Relationship between the logistic EuroSCORE and the Society of Thoracic Surgeons Predicted Risk of Mortality score in patients implanted with the CoreValve ReValving System-A Bern-Rotterdam Study
ABSTRACT Surgical risk scores, such as the logistic EuroSCORE (LES) and Society of Thoracic Surgeons Predicted Risk of Mortality (STS) score, are commonly used to identify high-risk or "inoperable" patients for transcatheter aortic valve implantation (TAVI). In Europe, the LES plays an important role in selecting patients for implantation with the Medtronic CoreValve System. What is less clear, however, is the role of the STS score of these patients and the relationship between the LES and STS.
The purpose of this study is to examine the correlation between LES and STS scores and their performance characteristics in high-risk surgical patients implanted with the Medtronic CoreValve System.
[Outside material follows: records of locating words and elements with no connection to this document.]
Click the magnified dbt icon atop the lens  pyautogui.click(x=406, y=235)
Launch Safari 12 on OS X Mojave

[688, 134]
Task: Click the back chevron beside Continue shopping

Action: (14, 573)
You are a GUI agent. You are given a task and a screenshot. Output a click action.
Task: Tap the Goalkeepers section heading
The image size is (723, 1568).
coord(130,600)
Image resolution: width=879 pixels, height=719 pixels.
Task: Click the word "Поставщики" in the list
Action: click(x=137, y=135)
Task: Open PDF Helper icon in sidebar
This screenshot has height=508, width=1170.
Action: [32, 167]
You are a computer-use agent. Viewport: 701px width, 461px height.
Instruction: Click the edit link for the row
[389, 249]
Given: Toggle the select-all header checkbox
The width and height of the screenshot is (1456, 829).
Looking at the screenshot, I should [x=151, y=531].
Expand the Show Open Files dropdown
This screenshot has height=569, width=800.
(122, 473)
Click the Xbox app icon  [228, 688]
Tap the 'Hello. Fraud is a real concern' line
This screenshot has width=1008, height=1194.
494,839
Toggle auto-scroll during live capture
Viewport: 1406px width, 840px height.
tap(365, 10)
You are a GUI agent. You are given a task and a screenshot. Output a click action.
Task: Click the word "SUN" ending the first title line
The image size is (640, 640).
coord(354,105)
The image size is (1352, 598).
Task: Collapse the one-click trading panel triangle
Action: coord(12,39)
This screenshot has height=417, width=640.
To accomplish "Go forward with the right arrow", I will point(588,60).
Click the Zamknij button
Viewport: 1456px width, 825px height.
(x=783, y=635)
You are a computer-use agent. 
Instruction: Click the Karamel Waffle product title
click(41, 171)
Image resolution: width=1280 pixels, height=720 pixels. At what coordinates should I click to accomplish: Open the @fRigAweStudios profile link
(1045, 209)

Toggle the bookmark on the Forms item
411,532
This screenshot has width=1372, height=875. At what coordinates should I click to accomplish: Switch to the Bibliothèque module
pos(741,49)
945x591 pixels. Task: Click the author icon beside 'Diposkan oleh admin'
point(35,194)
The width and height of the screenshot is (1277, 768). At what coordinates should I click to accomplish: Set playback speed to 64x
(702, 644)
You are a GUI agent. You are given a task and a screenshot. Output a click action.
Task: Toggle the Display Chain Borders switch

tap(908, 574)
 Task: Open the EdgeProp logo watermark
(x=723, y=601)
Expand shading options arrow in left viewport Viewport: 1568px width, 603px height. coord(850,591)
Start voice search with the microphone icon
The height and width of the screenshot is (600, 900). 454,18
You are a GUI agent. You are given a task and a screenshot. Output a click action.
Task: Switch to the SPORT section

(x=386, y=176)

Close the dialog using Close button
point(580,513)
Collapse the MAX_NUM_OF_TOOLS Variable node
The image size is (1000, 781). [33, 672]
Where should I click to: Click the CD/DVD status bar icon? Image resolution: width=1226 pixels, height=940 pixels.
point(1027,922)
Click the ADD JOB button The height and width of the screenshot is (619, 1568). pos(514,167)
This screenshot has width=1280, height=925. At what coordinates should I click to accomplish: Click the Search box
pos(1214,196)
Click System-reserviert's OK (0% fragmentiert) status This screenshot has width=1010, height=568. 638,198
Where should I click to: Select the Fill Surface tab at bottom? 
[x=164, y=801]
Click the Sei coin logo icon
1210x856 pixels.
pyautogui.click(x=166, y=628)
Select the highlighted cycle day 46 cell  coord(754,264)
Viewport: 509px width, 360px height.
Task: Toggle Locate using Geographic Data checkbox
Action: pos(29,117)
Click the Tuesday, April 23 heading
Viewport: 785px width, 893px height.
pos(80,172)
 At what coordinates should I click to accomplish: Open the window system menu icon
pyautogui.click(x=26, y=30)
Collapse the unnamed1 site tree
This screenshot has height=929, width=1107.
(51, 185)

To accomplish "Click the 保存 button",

All consecutive patients (n = 168) in whom a CoreValve bioprosthesis was implanted between November 2005 and June 2009 at 2 centers (Bern University Hospital, Bern, Switzerland, and Erasmus Medical Center, Rotterdam, The Netherlands) were included for analysis. Patient demographics were recorded in a prospective database. Logistic EuroSCORE and STS scores were calculated on a prospective and retrospective basis, respectively.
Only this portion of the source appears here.